Mark Hankinson nominated the Zetland as one of his favourite older-style kennels, which again share the same attributes as the Pytchley kennels, albeit on a larger scale. Huntsman James Finney describes the home to the North Yorkshire pack as “nearly perfect.” James continued: “They’ve got good drainage and plenty of ventilation which are both vital and our exercise routes are fantastic.The yards have got a good fall on them too which is vital to prevent hounds constantly having wet feet. Built in 1912, the kennels are quite palatial compared to some, but they’re big and airy and the hounds can see out both the front and back which keeps the hounds very settled.”
Over time, with increasing urbanisation and other factors resulting in changing hunt boundaries, some kennels may no longer be best placed within their hunt’s country, compared to when they were built. Martin Scott, renowned hound breeder recalls how Sir Ian Amory, a former Master of the Tiverton, once said that kennels should be moved every 20 years. He died as a result of a hunting fall in his 20th season in 1930 so the kennels are still where they were then, overlooking the town with the River Exe in the distance. Although unable to afford the luxury of moving every 20 seasons, or when sufficient change to the hunt country demands it, it is testament to the enthusiasm and determination of those involved in hunting today that so many hunts have decided to “build for the future” where their current kennels are no longer considered fit for purpose. Hunting practices may have adapted to comply with the Hunting Act, and staffing levels may not be what they once were, but priorities such as hound – and horse – welfare remain paramount for hunt staff and masters, with this continuing to be reflected in the designs of the more modern hunt kennels.
With exercising hounds becoming more difficult due to the location of their kennels in Chipping Norton, the Heythrop have made the decision to relocate their kennels. “Rather than spending money on repairing dilapidations but still having an issue with being in the same busy location, we took the decision to re-locate entirely,” explained Charles Frampton MFH. “We’re in the process of building a modern agricultural-style building, and although construction has been delayed due to the Covid crisis, we’re very excited about moving to the new kennels in Swinbrook in the spring.”
It was a similar situation at the Surrey Union where hounds have been kennelled near Ockley since 1920. In 2014, having considered a number of options, it was decided that new kennels would be erected from scratch. Although the project has taken time to become a reality, joint-master Camilla Swift enthused: “People have been incredibly generous in their donations and the project is extremely exciting, with the hounds due to move in over the next few months.”

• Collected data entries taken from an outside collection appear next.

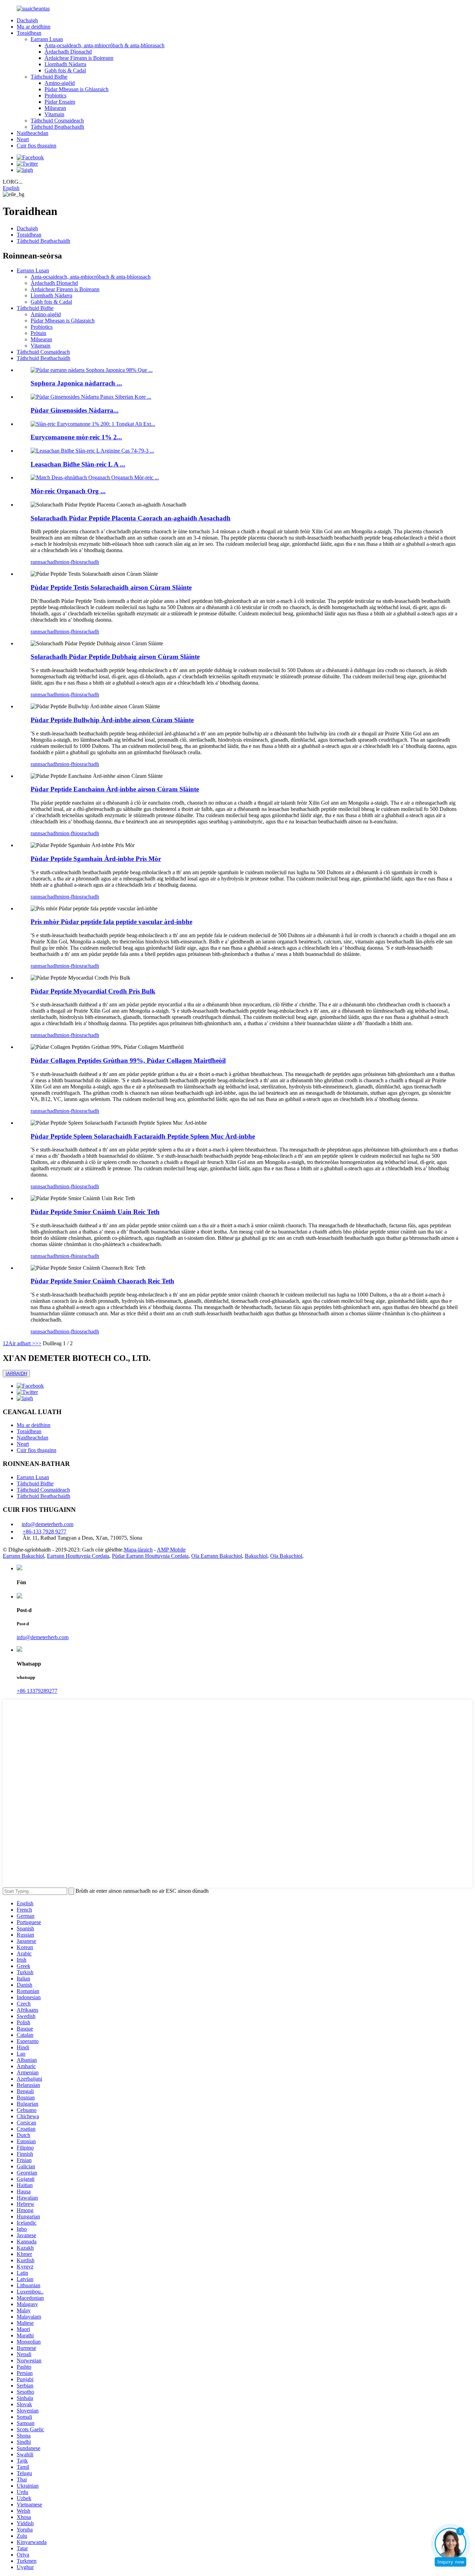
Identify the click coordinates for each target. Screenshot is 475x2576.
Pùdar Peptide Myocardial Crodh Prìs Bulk (93, 991)
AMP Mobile (171, 1550)
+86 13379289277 (37, 1691)
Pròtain (38, 333)
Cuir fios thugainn (36, 146)
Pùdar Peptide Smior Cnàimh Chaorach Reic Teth (102, 1281)
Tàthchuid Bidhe (49, 77)
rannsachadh (44, 562)
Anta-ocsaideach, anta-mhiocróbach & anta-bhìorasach (104, 45)
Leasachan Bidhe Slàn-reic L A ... (78, 464)
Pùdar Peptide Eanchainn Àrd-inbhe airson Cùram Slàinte (115, 789)
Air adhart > (21, 1343)
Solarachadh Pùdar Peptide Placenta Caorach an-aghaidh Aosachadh (131, 518)
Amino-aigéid (60, 83)
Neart (23, 139)
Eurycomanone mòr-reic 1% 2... (76, 437)
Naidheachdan (32, 133)
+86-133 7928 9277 (44, 1531)
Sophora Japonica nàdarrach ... (76, 383)
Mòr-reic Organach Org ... (68, 491)
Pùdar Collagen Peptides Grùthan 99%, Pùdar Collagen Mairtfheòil (128, 1060)
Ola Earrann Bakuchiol (216, 1556)
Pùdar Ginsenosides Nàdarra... (75, 410)
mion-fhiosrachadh (78, 562)
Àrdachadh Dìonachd (68, 52)
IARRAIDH (16, 1373)
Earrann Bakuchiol (23, 1556)
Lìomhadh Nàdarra (65, 64)
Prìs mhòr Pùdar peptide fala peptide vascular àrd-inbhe (111, 921)
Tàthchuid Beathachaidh (57, 127)
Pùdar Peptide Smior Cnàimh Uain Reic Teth (95, 1211)
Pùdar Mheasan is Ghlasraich (76, 89)
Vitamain (54, 114)
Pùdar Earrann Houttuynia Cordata (150, 1556)
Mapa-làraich (138, 1550)
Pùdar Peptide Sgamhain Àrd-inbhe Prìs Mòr (96, 858)
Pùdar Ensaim (60, 102)
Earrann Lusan (47, 39)
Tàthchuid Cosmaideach (57, 120)
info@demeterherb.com (47, 1524)
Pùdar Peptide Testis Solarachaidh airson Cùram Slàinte (111, 587)
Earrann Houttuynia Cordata (78, 1556)
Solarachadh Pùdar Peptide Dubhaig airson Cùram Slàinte (115, 656)
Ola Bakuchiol (286, 1556)
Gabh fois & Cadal (65, 70)
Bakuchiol (256, 1556)
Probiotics (55, 95)
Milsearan (55, 108)
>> (38, 1343)
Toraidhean (29, 33)
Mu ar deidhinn (33, 27)
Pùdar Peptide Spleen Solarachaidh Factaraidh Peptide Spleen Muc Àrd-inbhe (143, 1136)
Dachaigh (27, 20)
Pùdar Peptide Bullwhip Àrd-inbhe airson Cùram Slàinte (112, 720)
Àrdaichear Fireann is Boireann (79, 58)
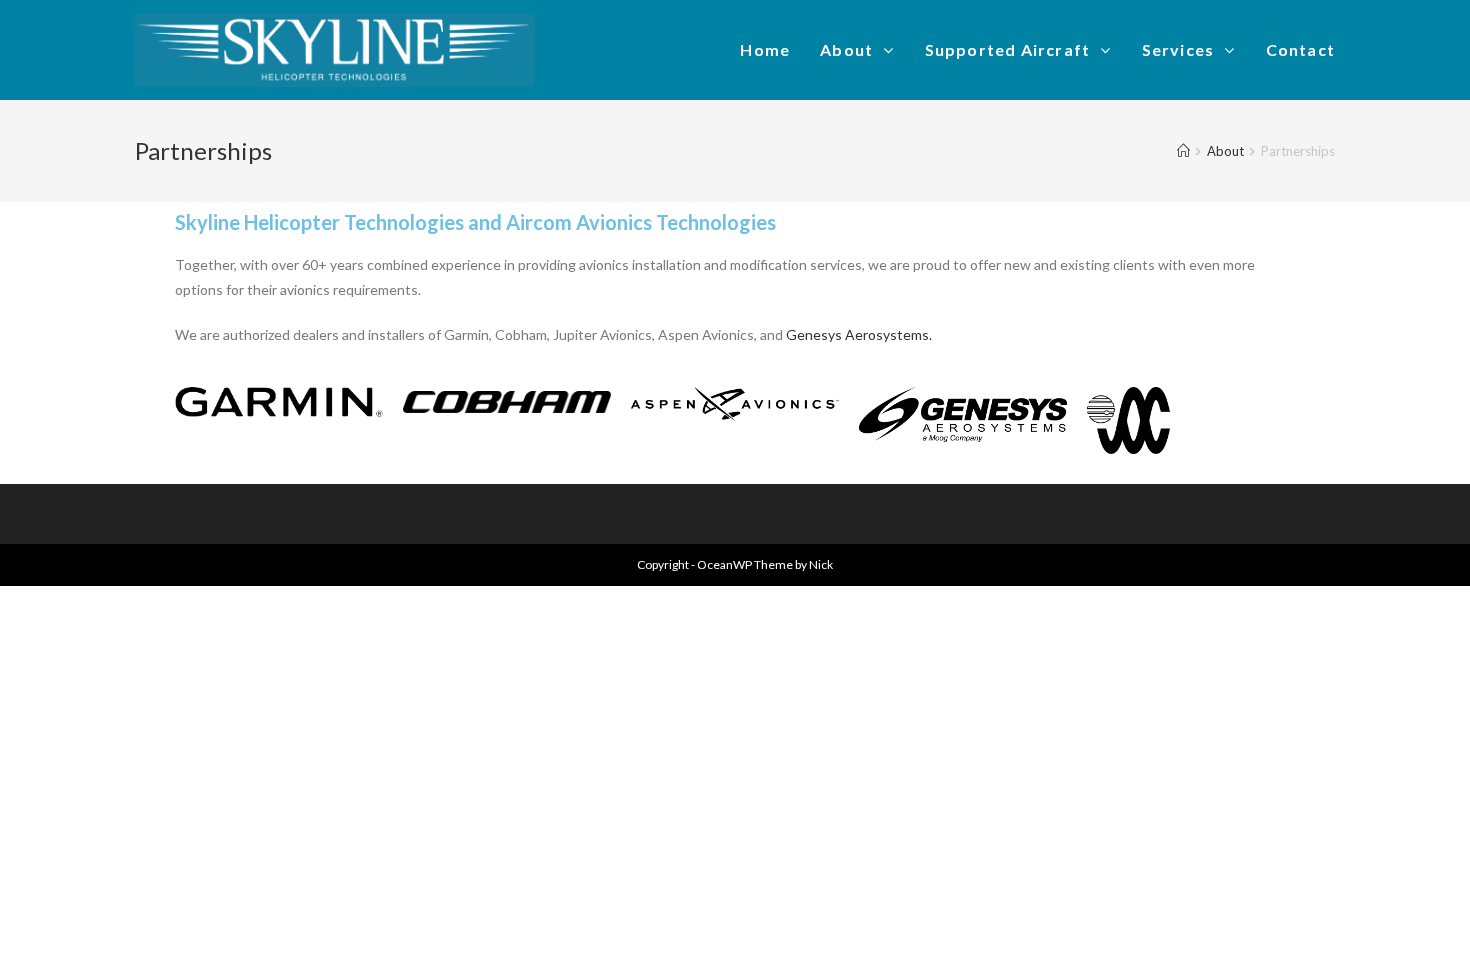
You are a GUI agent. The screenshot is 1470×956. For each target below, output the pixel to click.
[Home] (1183, 151)
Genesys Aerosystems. (859, 334)
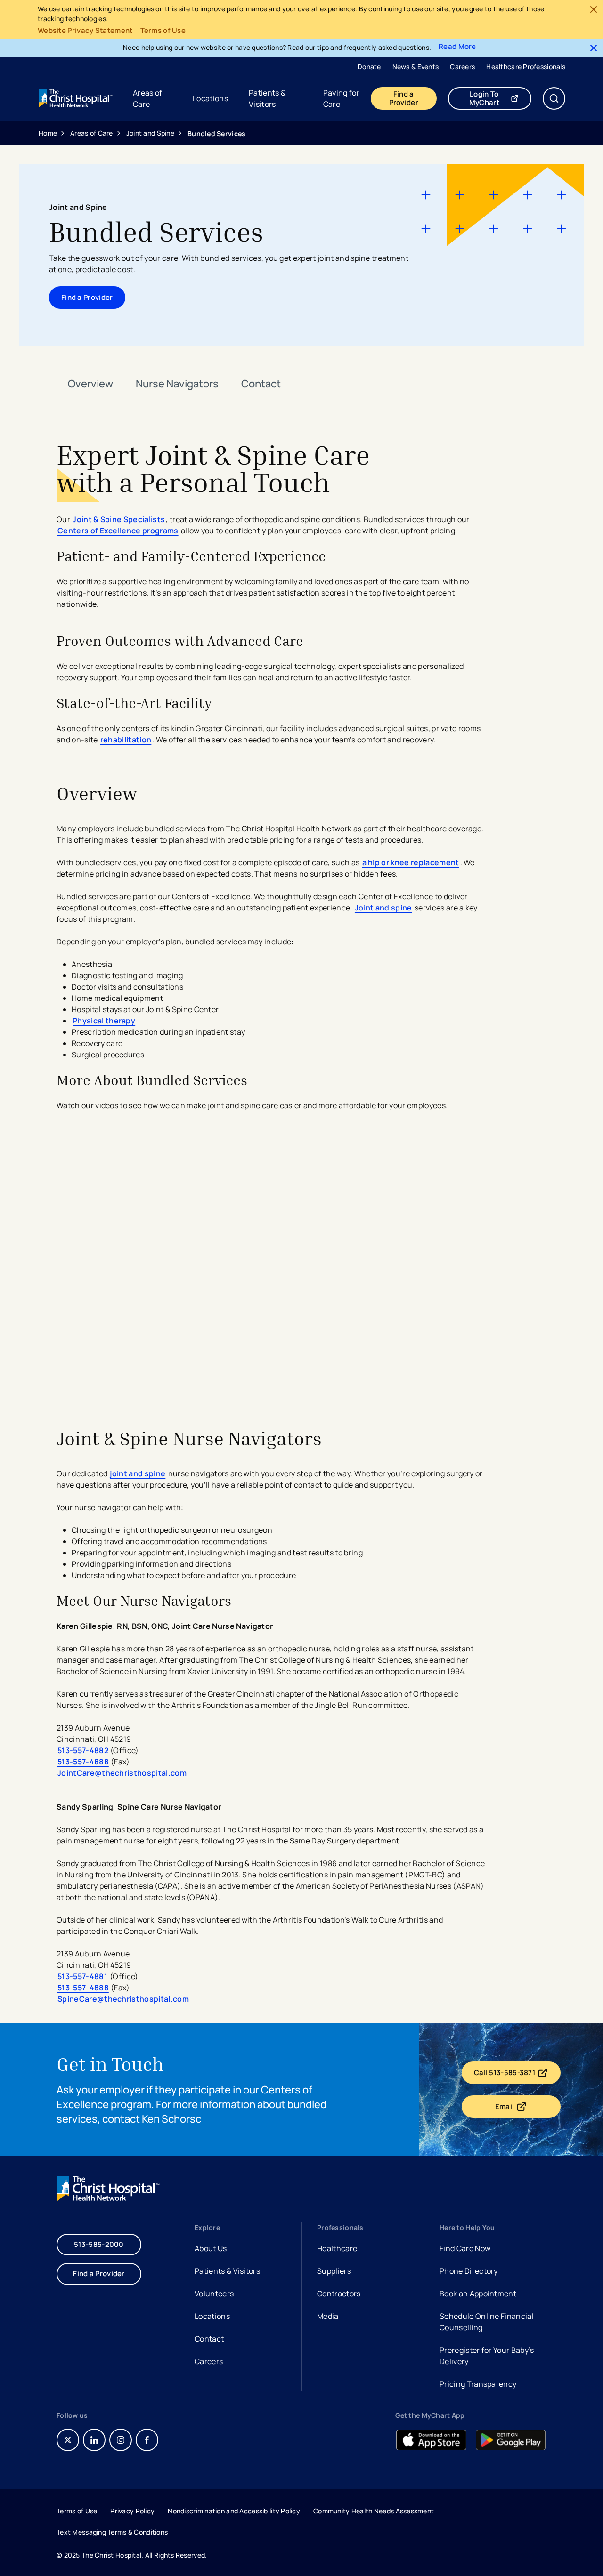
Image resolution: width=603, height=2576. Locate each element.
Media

Mark Hankinson, who has more insight than most having been involved in kennel visits in his capacity as Hunt Support Officer for the Hunting Office for many years, believes the Kimblewick’s agricultural-style new kennels are one of the best modern kennels he has visited. “They’re incredibly practical, low maintenance and well thought out.”
Building new kennels is no easy feat and the work involved, along with the financing required, would be the main reasons why the majority of hunts continue to manage where they are. Peter Beckford, who, when considering the building of the ideal kennel once commented in a letter to a friend, published in Thoughts on Hunting in 1781: “It will stand there with its original imperfections, unless it were the object of considerable expense, a memorial to the fact that insufficient thought has been given to its original erection. Even if it is changed, and changed again, it may still remain imperfect, so it is as well to ponder deeply before embarking upon the original building.” Wise words which are as true today as they were then.
This article first appeared in the Autumn 2020 issue of My Countryside magazine.